I spent in total almost a whole work day on this and the result is that this is definitely not a Psychtoolbox bug, but a bug or limitation in the underlying 3rd party Portaudio library or even in the Windows Wasapi sound system. Looking at the Portaudio source code for Wasapi shows that Windows Wasapi has quirks (to say it in the most friendly way) on the sound input side which make this challenging for Portaudio to handle. Tons of special cases depending on the sound hardware connected/audio driver used, and the specific sound settings requested. The amount of complexity needed is pretty awful, so i’m not that surprised bugs could creep in easily on the capture side for various sound cards and not get noticed for a long time.
Diagnosing any further if this is a Portaudio problem or MS-Windows problem would take a lot of time and effort, fixing it (if it is fixable from our side at all, ie. not a MS-Windows bug) so i will almost certainly not work on this anytime soon, and not without being contracted and paid to do so. If i spent a day investigating something and at the end i’m more surprised that it works at all, than that it has bugs usually doesn’t mean it will be an easy or quick fix.

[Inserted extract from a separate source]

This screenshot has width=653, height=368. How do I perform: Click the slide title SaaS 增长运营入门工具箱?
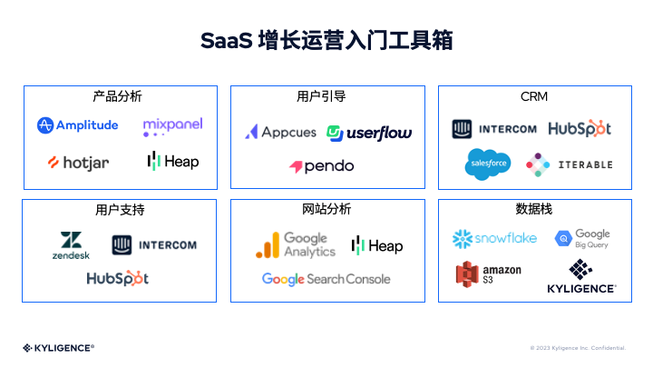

What i can say is that there are fundamentally different processing paths in Portaudio depending if you use reqlatencyclass 1 or > 1, and the low-latency settings you’d need (lower than 20 msecs input latency) seem to be even more broken, so atm. you probably can’t get precise timestamps for voice onset and low latency at the same time. There are also different processing paths for full-duplex vs. half-duplex, and various special cases depending on hardware properties.
I guess the best you can do is tinker. As far as i understand your paradigm you don’t need precise timestamps for voice onset, only a quick low-latency way to detect if voice onset happened, so you can quickly call PsychPortAudio(‘Start’) for the playback part. So it may work for you to just push input latency down by tinkering with the bufferSize parameter and setting reqlatency to 4.
Or switch to Linux, where this stuff should work better, and especially if you have timing requirements like yours, as long as you use a reasonably supported sound card. Onboard HDA sound usually works well if the sound chip actually sticks to the HDA standard or is not super brand-new or exotic, as do UAC compliant USB sound cards, and the stuff that is officially supported by ALSA.